- [Try it] Set down without change every line from the line that contains "Task: Switch to the Gantt view tab" through the end of the listing, and only those lines. No pictures.

- [The data]
= = = =

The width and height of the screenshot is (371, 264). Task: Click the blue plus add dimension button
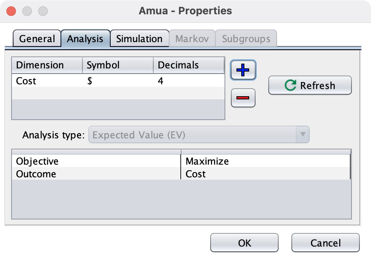pyautogui.click(x=243, y=70)
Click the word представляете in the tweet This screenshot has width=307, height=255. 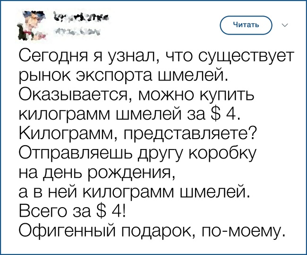[190, 134]
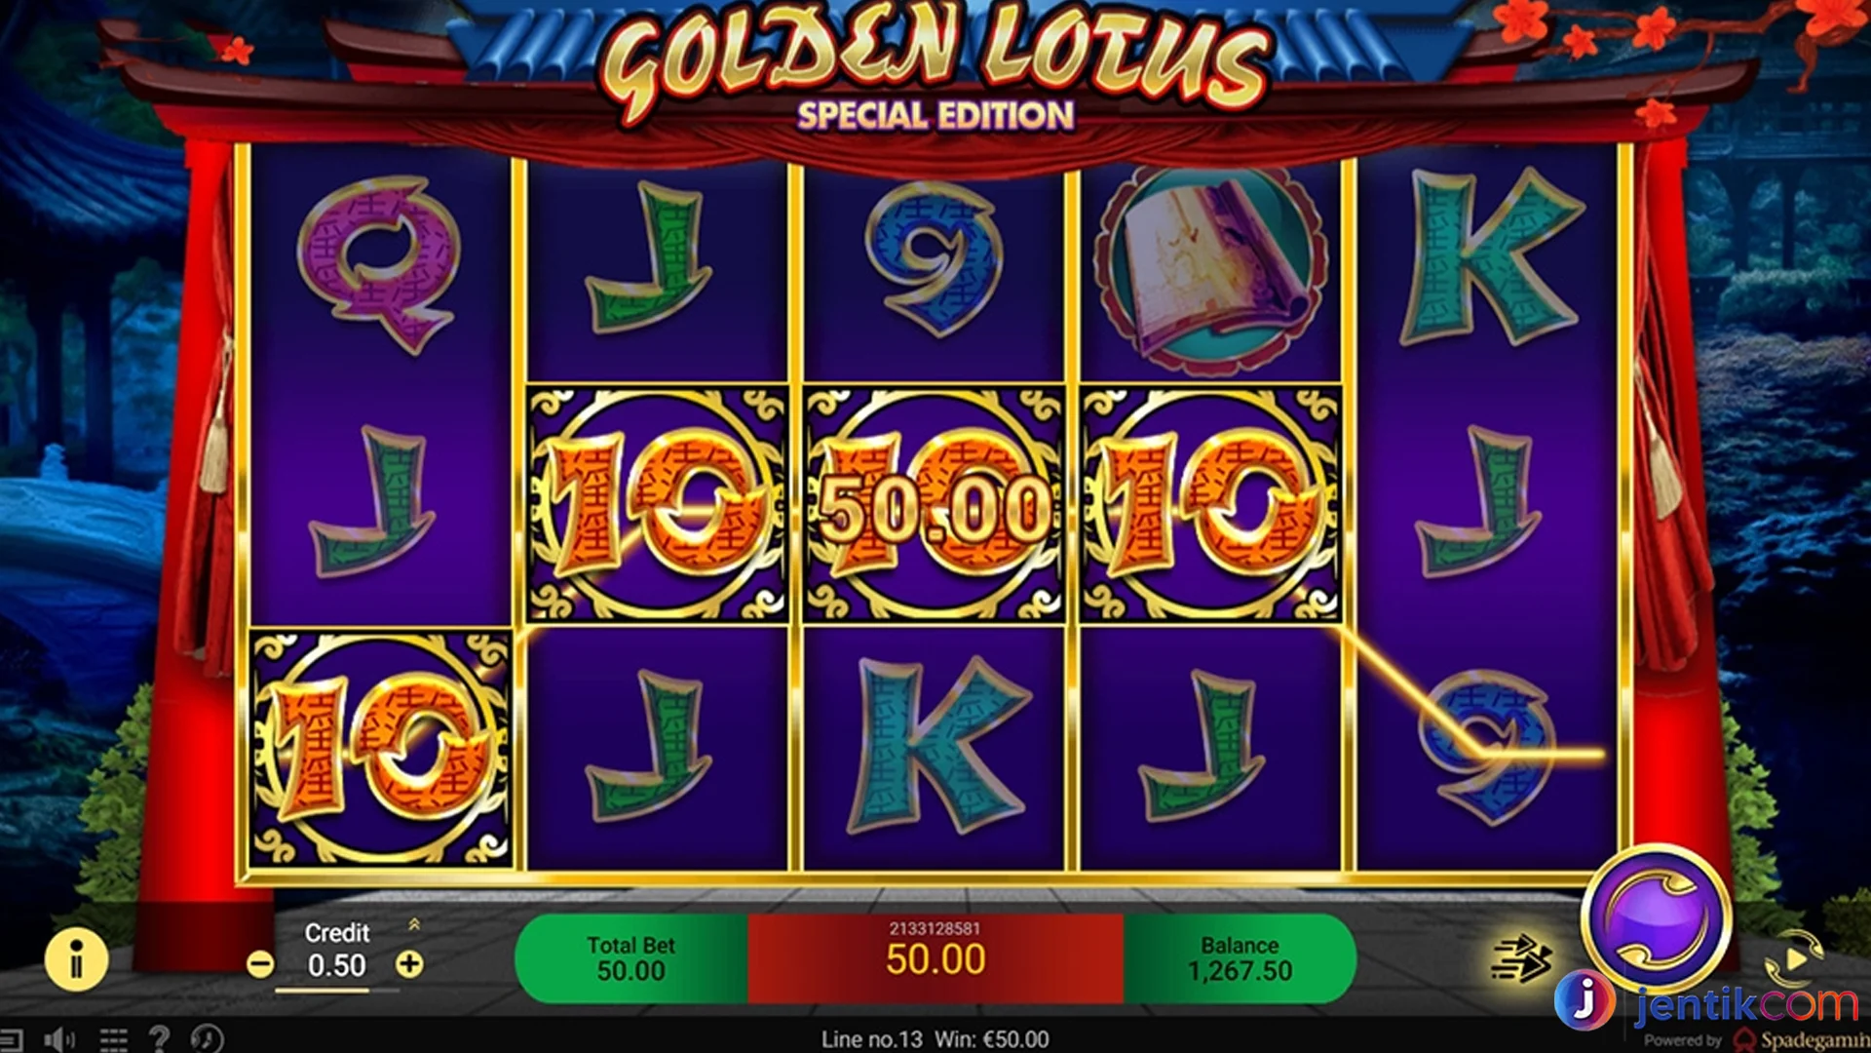Viewport: 1871px width, 1053px height.
Task: Click the scroll scatter symbol on reel four
Action: click(1210, 271)
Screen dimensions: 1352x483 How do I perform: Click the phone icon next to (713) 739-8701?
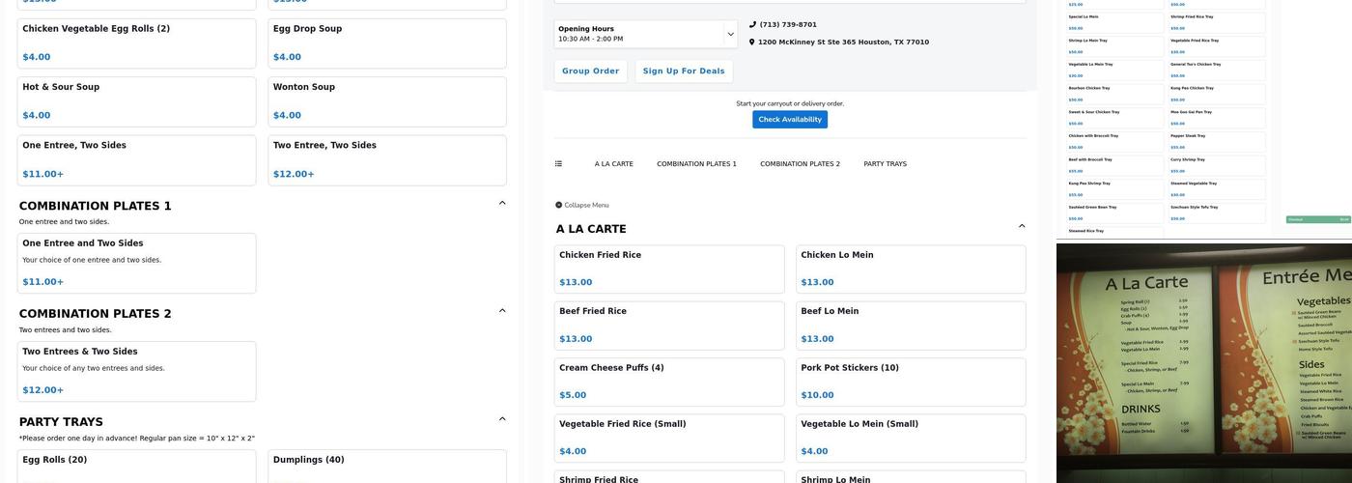752,25
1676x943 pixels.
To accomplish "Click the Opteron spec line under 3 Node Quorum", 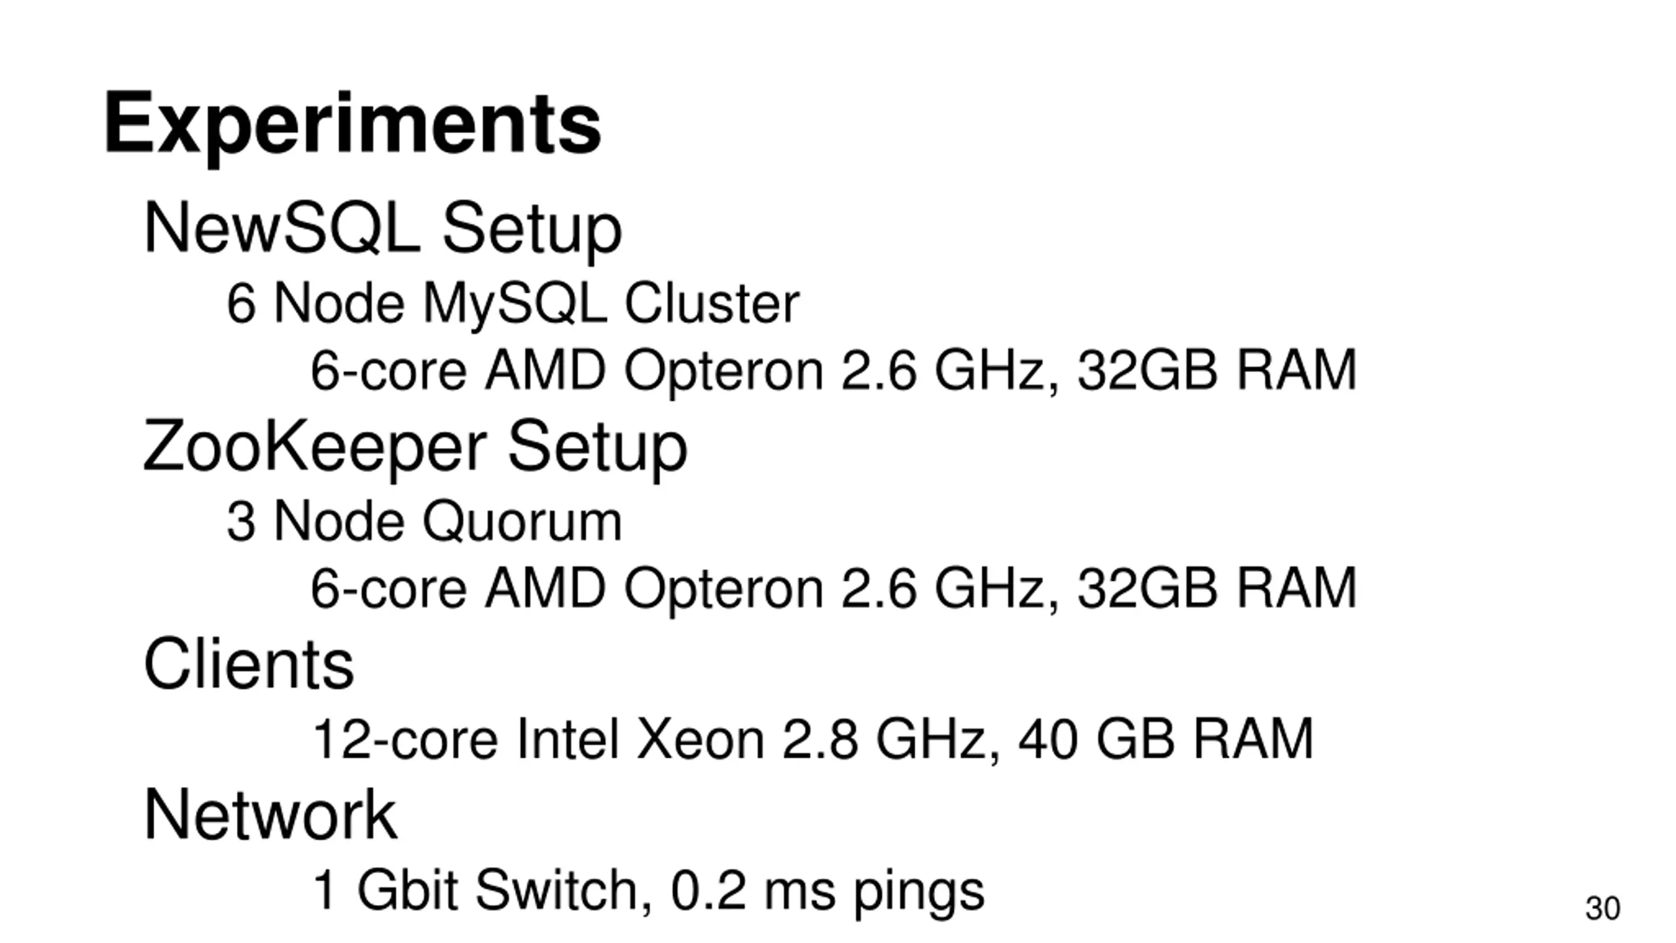I will (x=833, y=588).
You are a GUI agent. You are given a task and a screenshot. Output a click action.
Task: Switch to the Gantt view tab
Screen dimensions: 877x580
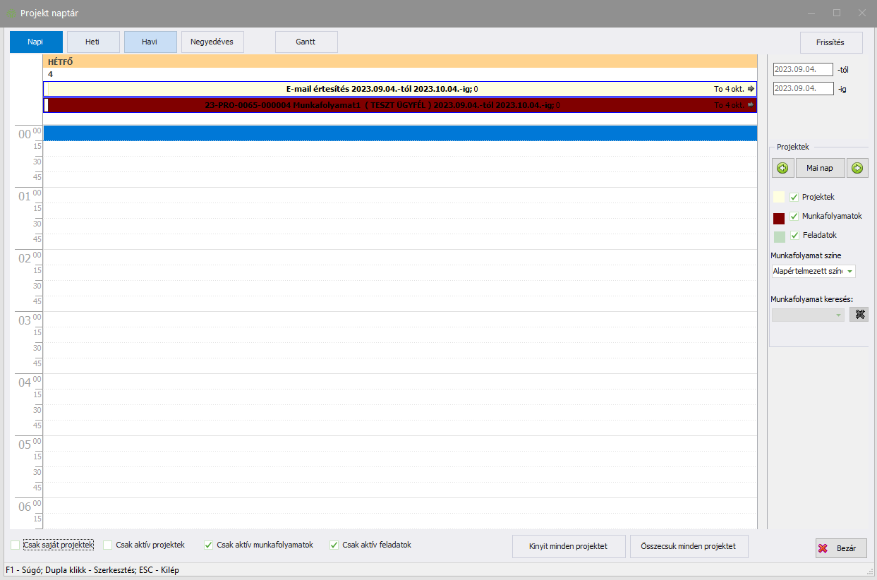pyautogui.click(x=306, y=42)
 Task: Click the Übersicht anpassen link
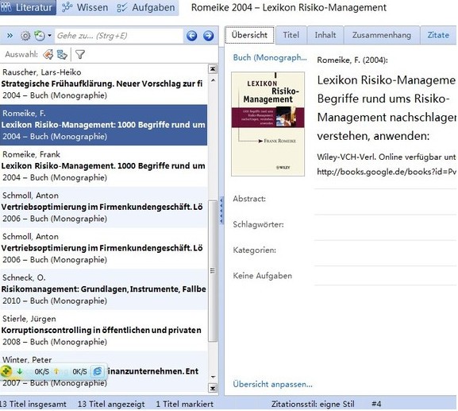[x=272, y=384]
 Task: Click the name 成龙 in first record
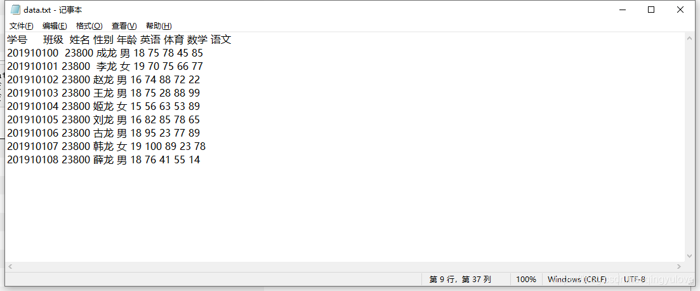pos(106,53)
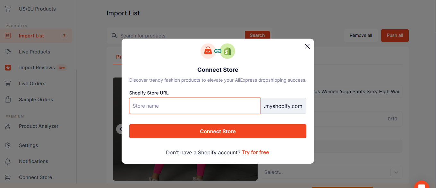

= = = =

- [Output for this task]
Task: Switch to the Gantt view tab
Screen dimensions: 877x580
pyautogui.click(x=306, y=42)
 Task: Click the Übersicht anpassen link
[x=272, y=384]
 Task: Click the name 成龙 in first record
pos(106,53)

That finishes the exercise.